Tasting Notes: Mezcals
Forget about the shot glass: these mezcals are made for sipping.
Forget about the shot glass: these mezcals are made for sipping. Most of them are new to the U.S. market, but they’ve been distilled in small towns in the Mexican state of Oaxaca for generations. Reposado mezcals are aged lightly in wood barrels before bottling; they’re more restrained than the typical unaged, or joven, mezcals, and perhaps more approachable for the mezcal initiate.
Los Amantes Reposado ($65). After a curiously tropical nose of banana with hints of taffy, this reposado is clean and tight, calling to mind the high sierra: smoldering pine needles and dry, warm stone.
Los Danzantes Reposado ($60). Strong cereal notes belie this spirit’s agave origin; dried corn, puffed rice, and new leather dominate the nose. A heavy, almost syrupy body brings the taste of maple, pecan, and brown butter.
Del Maguey Chichicapa ($70). A joven made by one of Del Maguey’s longtime palenquero partners, Faustino Garcia Vasquez. Exceptionally clean and distinct herbal flavors, with a sharp minerality.
Del Maguey Pechuga ($200). This is Del Maguey’s special seasonal joven, distilled with fruit, nuts, and, surprisingly, a raw chicken breast. A bracing nose of wildflowers, mint, and violets leads to a long, simmering finish of cinnamon, clove, prunes, sweet smoke, and mild camphor. Remarkable.

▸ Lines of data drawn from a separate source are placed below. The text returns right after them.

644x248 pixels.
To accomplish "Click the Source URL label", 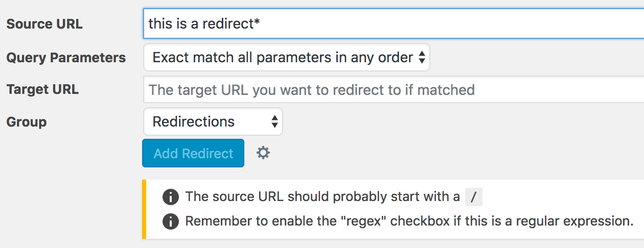I will (44, 24).
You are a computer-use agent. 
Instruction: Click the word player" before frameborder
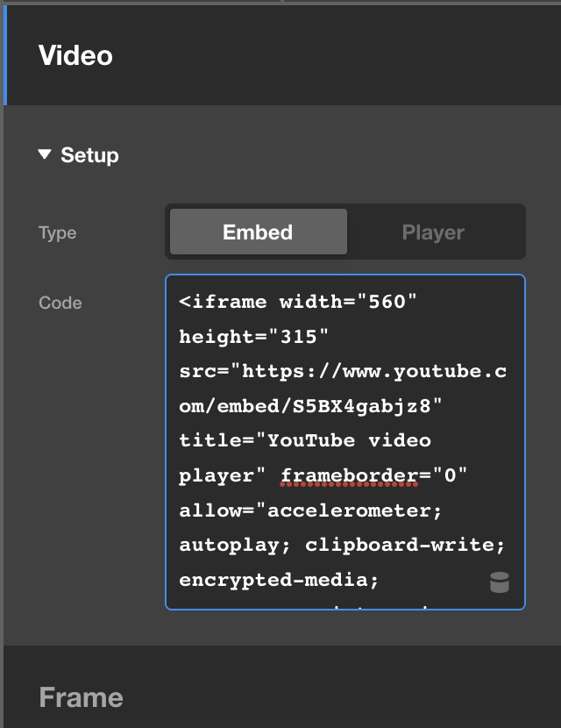223,475
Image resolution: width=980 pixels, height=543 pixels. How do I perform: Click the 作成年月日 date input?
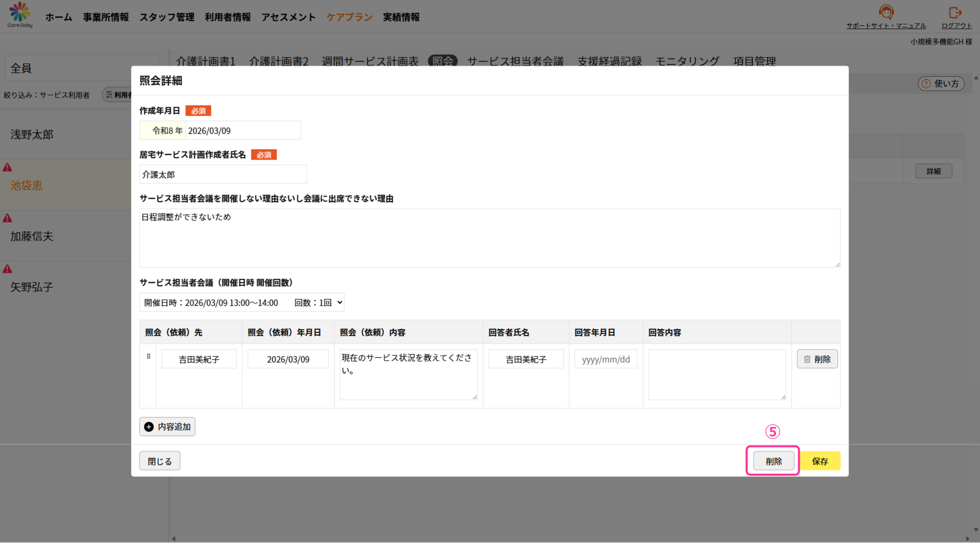(x=242, y=131)
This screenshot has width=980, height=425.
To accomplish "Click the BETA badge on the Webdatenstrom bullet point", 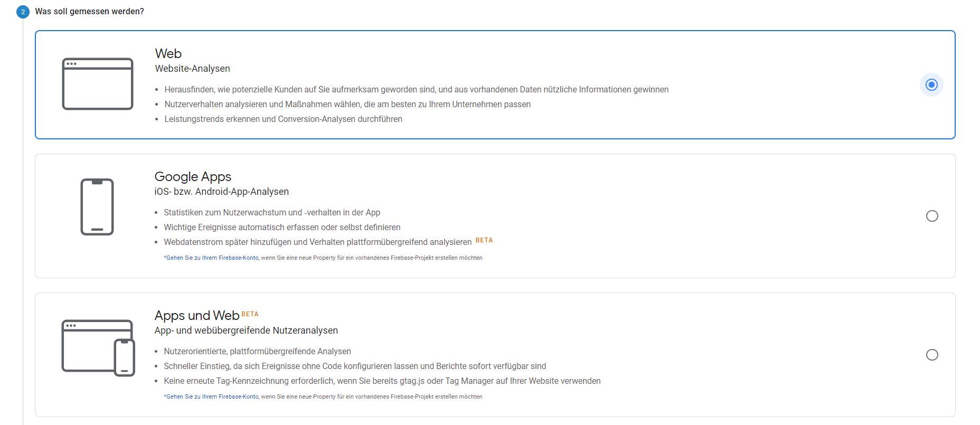I will click(484, 240).
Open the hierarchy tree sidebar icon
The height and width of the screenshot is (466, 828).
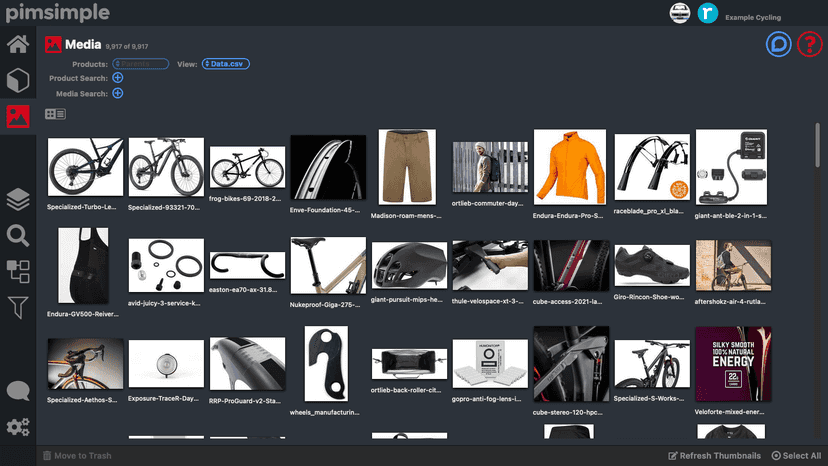pos(18,272)
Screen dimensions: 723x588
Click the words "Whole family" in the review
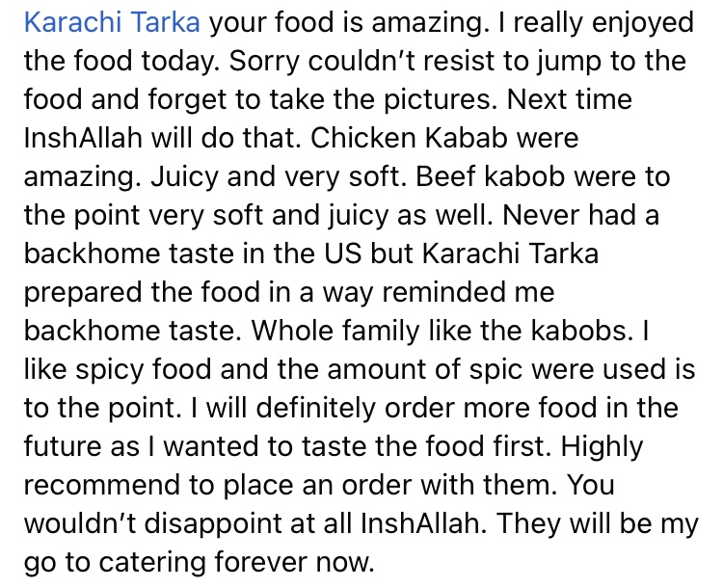coord(335,332)
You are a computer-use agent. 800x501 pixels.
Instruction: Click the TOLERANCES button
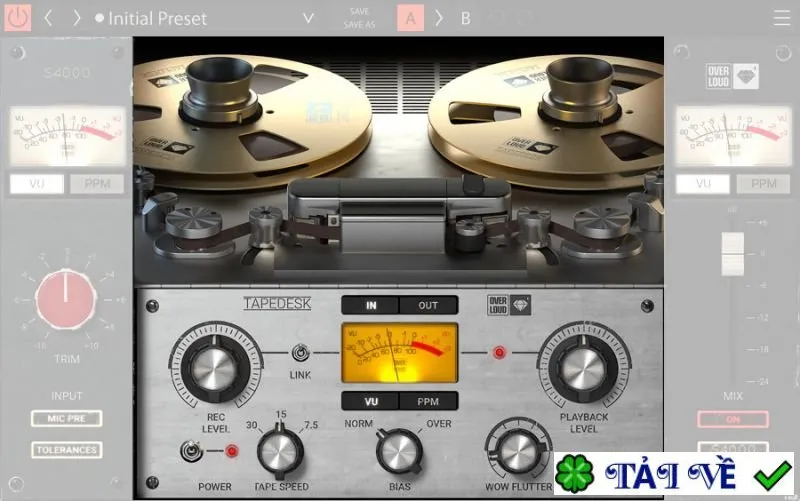coord(67,450)
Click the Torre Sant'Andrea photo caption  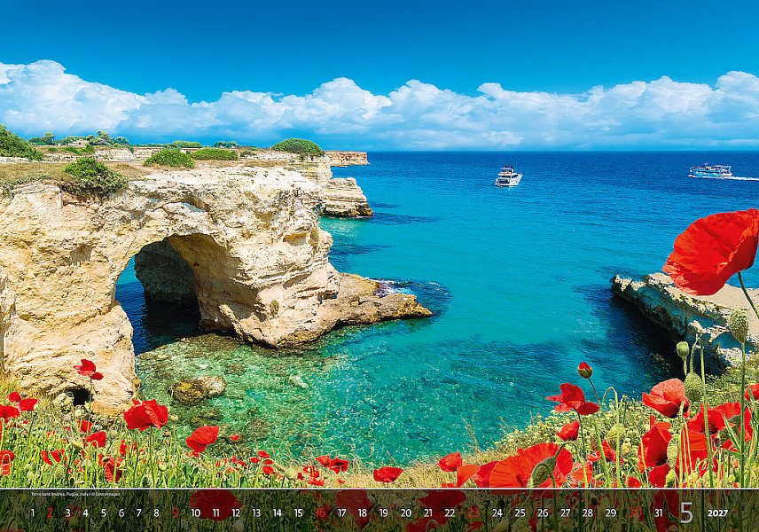coord(75,494)
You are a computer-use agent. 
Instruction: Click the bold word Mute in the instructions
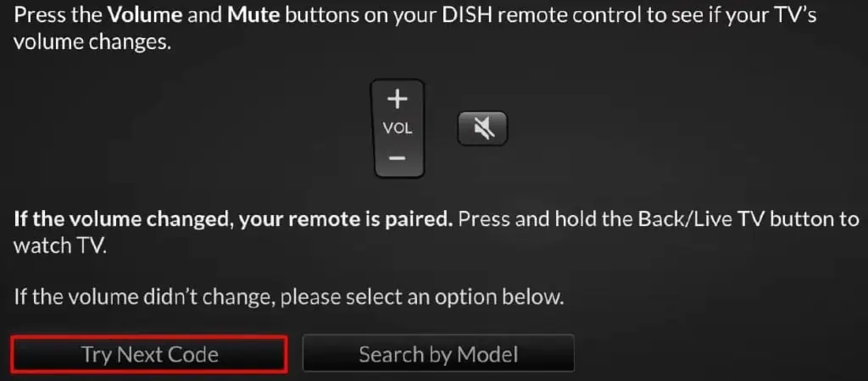pyautogui.click(x=253, y=15)
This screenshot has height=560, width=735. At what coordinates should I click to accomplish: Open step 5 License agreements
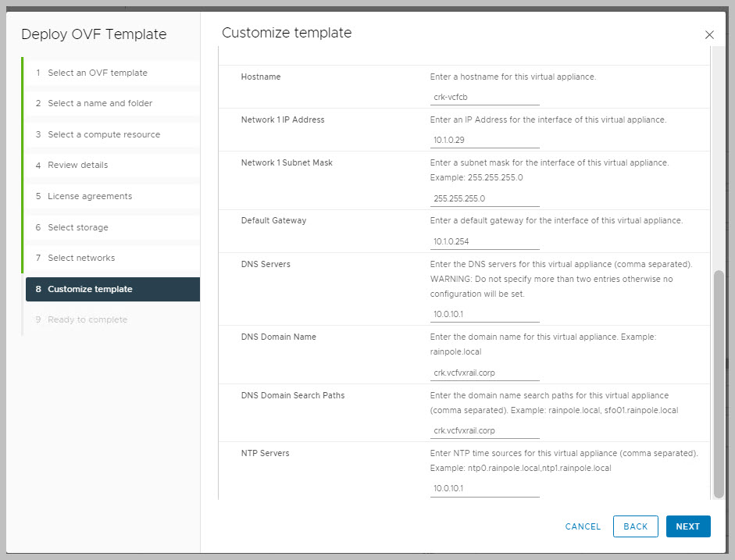point(89,196)
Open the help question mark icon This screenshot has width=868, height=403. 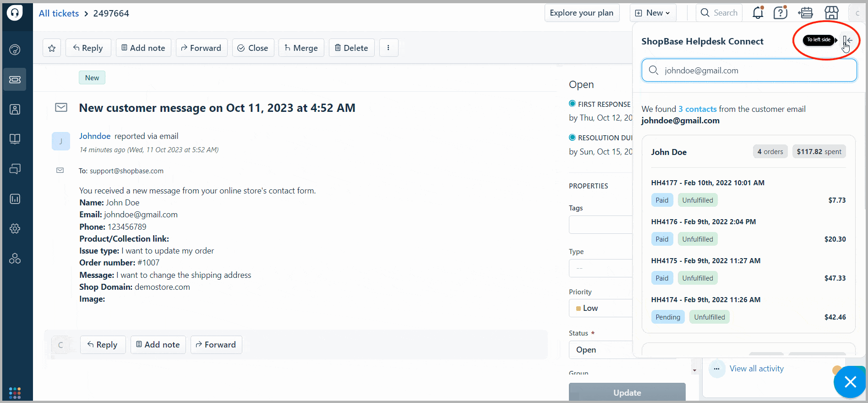pos(780,13)
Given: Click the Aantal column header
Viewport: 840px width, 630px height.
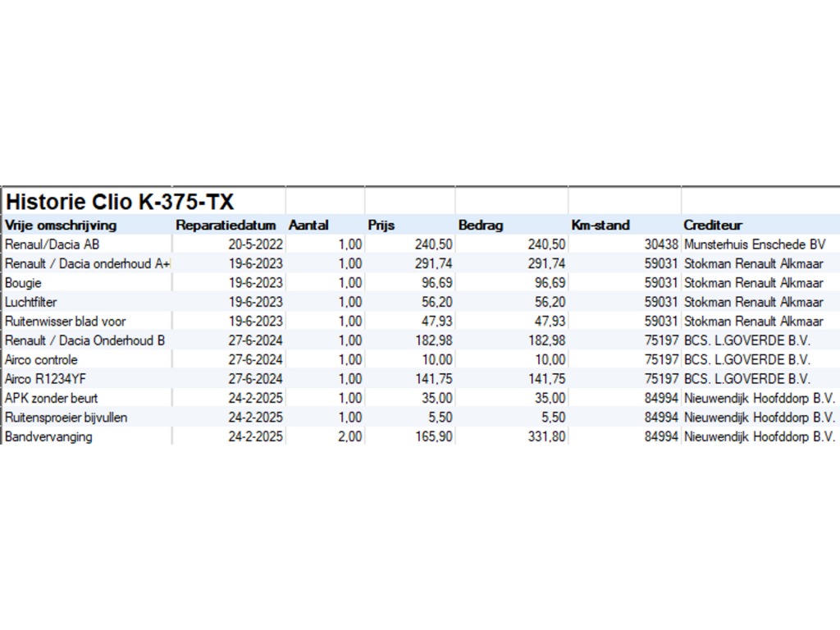Looking at the screenshot, I should coord(308,225).
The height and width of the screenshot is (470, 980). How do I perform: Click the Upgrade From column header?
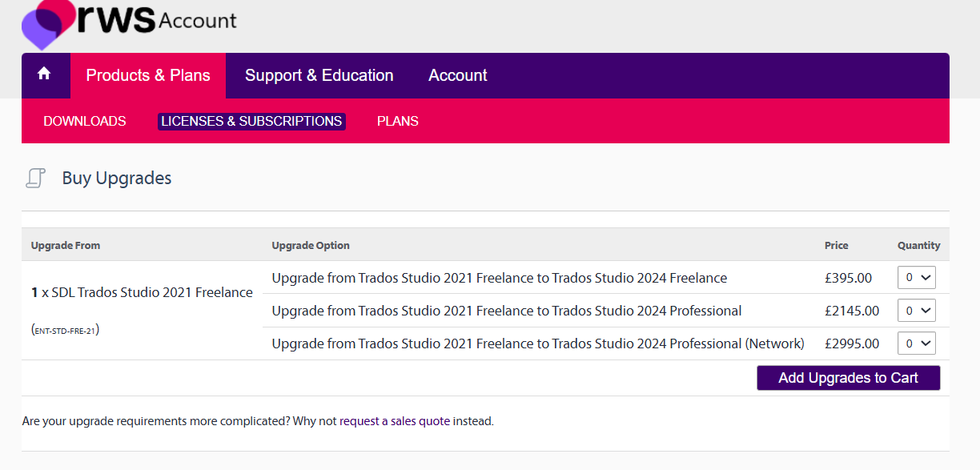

Del Maguey Tobala ($125). Made from the prized wild tobala agave, this joven can be placed among the world’s finest. Each invigorating sip offers unexpected but harmonious flavors: cake icing and old leather, lime rind and cocoa, beeswax and salted caramel. Mezcal—at least the stuff that’s sold in the States—does not get better than this.
Sombra ($49). One of the first mass-market artisanal mezcals, Sombra kicks off with a heavy scent of ash and wet earth, along with a faint touch of green grass. This joven is comparatively mild on the palate, with notes of black pepper, garden herbs, salt, and sweet citrus.